Start of Block

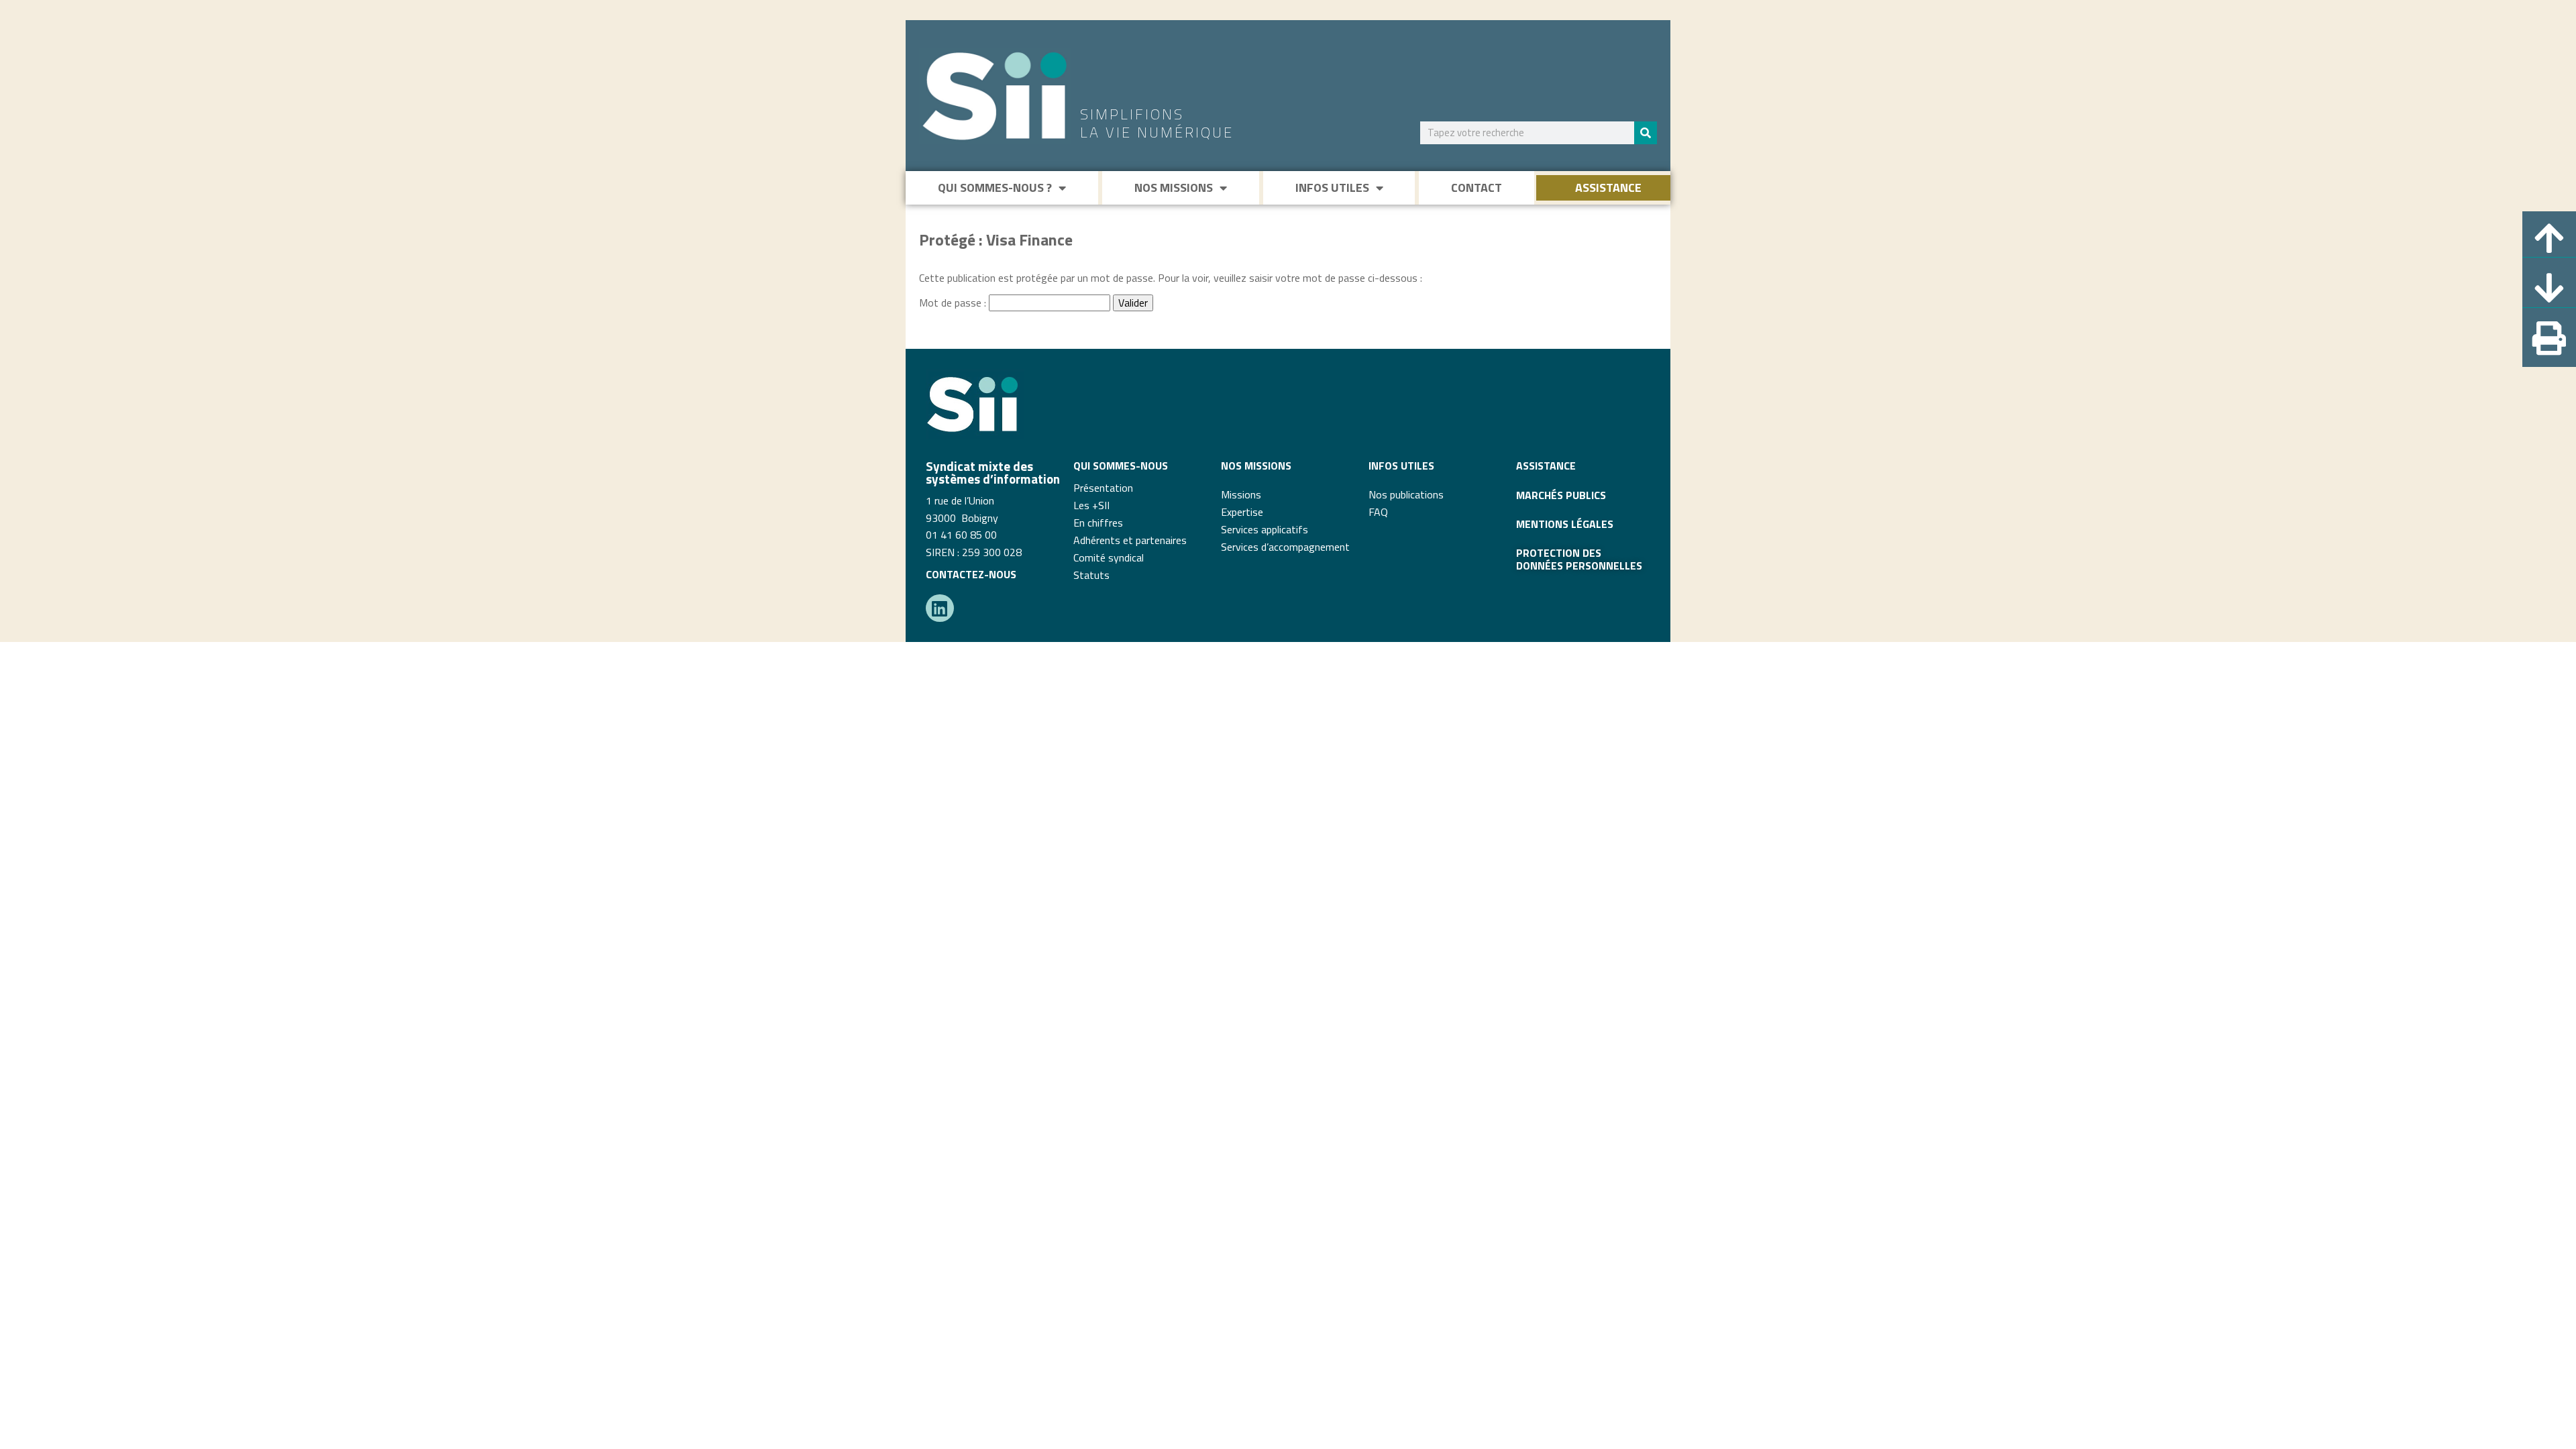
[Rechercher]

End of Block
Start of Block

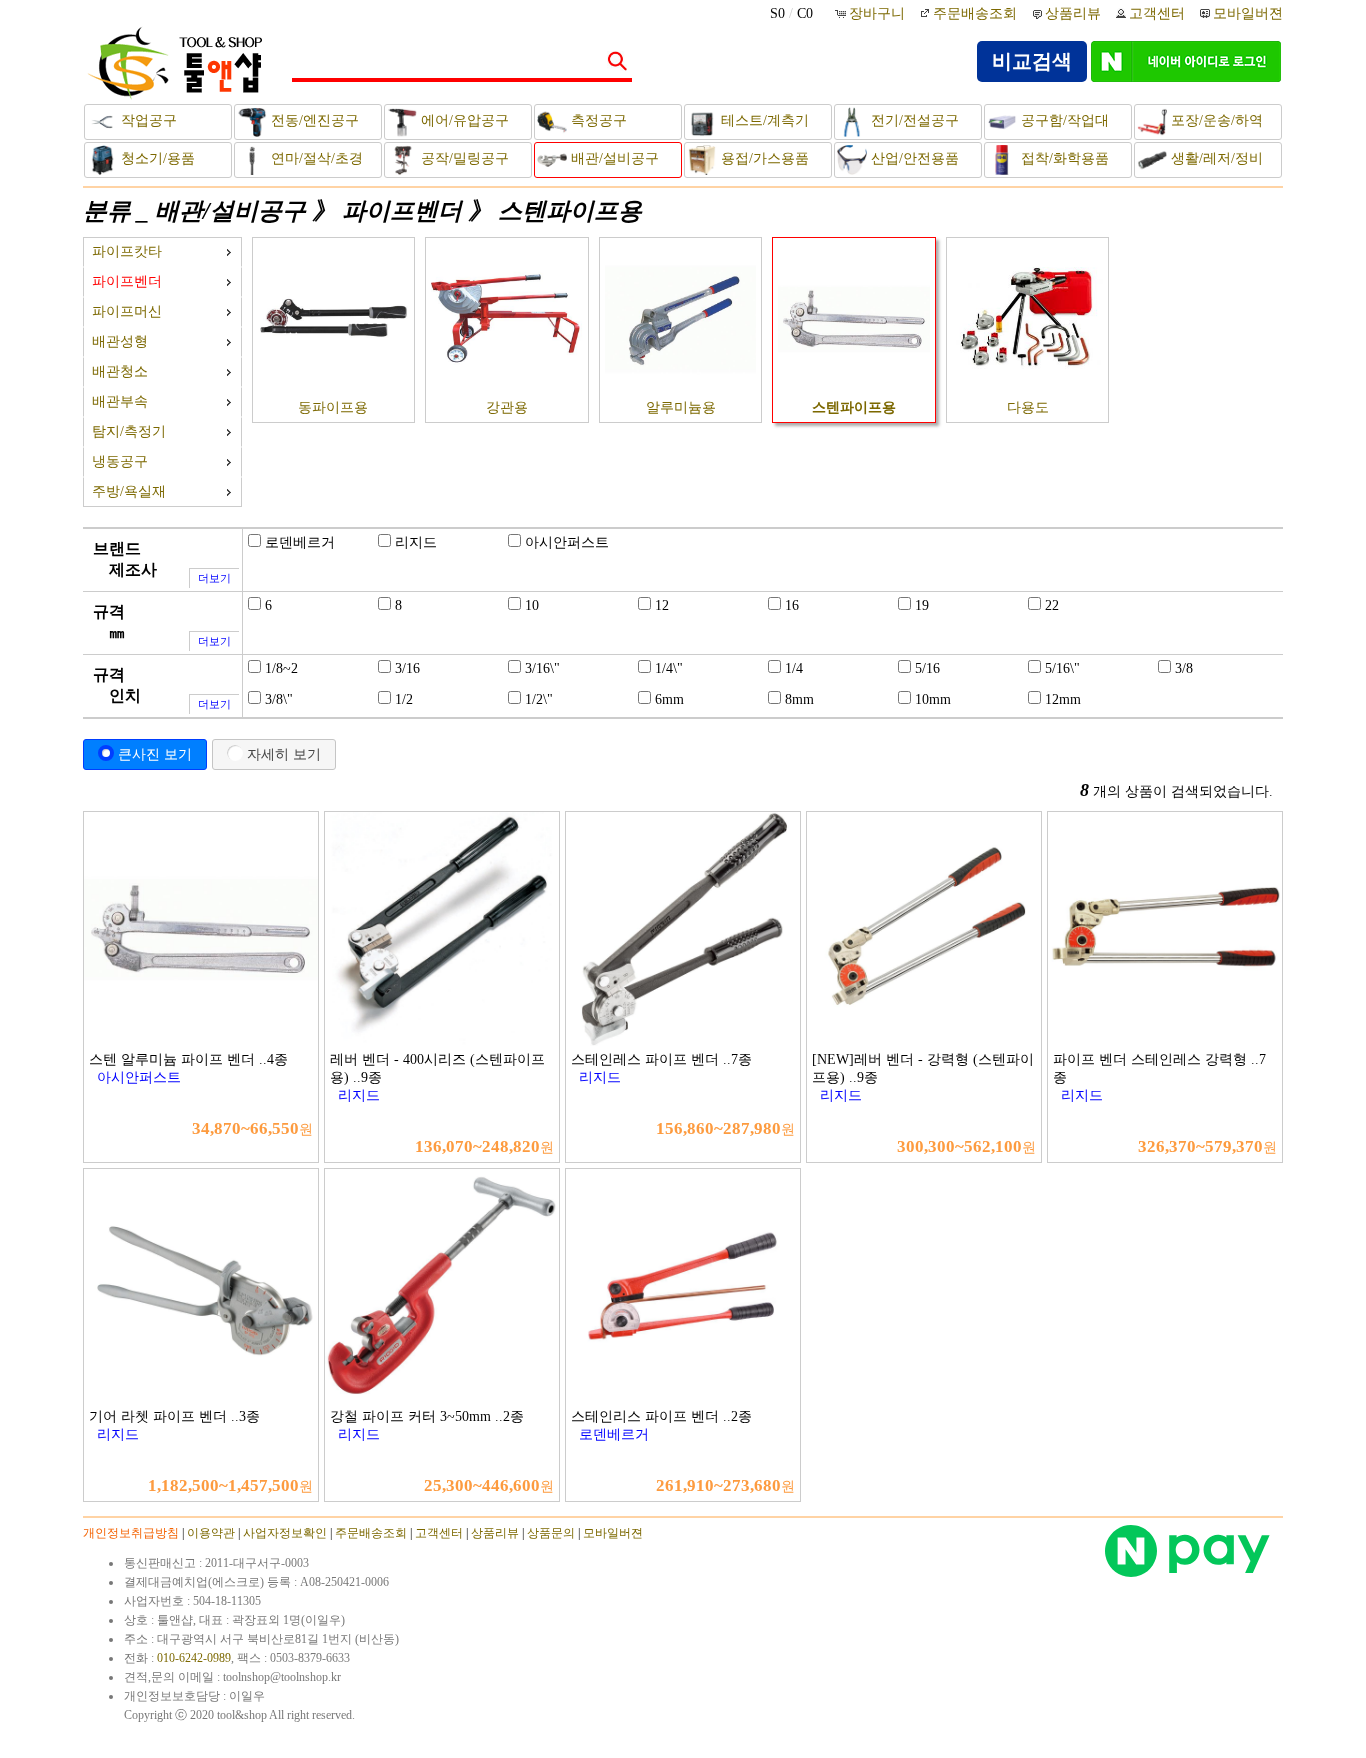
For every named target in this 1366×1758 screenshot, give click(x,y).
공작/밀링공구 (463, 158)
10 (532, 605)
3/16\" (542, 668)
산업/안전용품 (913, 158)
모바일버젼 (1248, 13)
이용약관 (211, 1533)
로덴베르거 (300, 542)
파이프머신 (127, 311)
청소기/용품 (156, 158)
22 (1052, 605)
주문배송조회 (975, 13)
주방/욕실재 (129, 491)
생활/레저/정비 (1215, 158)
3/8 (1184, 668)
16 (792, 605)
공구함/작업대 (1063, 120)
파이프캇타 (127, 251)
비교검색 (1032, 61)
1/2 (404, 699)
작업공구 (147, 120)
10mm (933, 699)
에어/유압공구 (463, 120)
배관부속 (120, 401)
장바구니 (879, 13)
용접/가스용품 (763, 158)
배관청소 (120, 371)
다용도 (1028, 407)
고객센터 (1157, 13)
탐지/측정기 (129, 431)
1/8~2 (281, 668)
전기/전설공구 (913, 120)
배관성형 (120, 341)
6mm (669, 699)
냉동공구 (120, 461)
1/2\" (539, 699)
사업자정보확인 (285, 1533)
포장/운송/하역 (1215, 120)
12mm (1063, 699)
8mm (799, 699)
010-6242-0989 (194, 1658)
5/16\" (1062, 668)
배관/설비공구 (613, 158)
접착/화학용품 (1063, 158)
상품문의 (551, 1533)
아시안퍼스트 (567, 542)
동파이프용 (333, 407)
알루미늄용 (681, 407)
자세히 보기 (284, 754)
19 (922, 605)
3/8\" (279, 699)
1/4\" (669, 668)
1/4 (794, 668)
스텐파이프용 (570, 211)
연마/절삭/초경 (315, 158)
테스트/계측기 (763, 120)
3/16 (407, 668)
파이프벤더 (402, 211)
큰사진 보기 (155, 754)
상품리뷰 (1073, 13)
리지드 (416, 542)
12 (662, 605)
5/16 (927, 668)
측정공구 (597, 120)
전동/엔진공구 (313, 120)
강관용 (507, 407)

End of Block
Start of Block

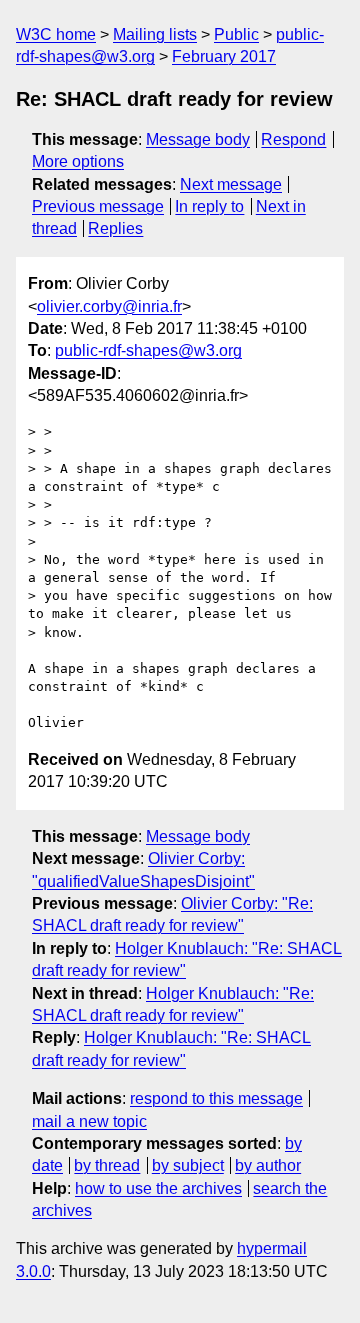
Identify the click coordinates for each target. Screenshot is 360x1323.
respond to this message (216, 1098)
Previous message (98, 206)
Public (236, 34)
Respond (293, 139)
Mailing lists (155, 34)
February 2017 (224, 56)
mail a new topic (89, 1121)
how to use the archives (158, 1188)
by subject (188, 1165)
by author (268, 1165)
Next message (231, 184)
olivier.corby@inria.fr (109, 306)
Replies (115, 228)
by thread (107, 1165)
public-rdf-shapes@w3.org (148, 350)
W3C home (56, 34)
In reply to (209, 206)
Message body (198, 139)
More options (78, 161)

End of Block

From the entries, copy every line in which the string "this" can be found.

For every named target in this 1366×1758 screenshot, give click(x,y).
respond to this message (216, 1098)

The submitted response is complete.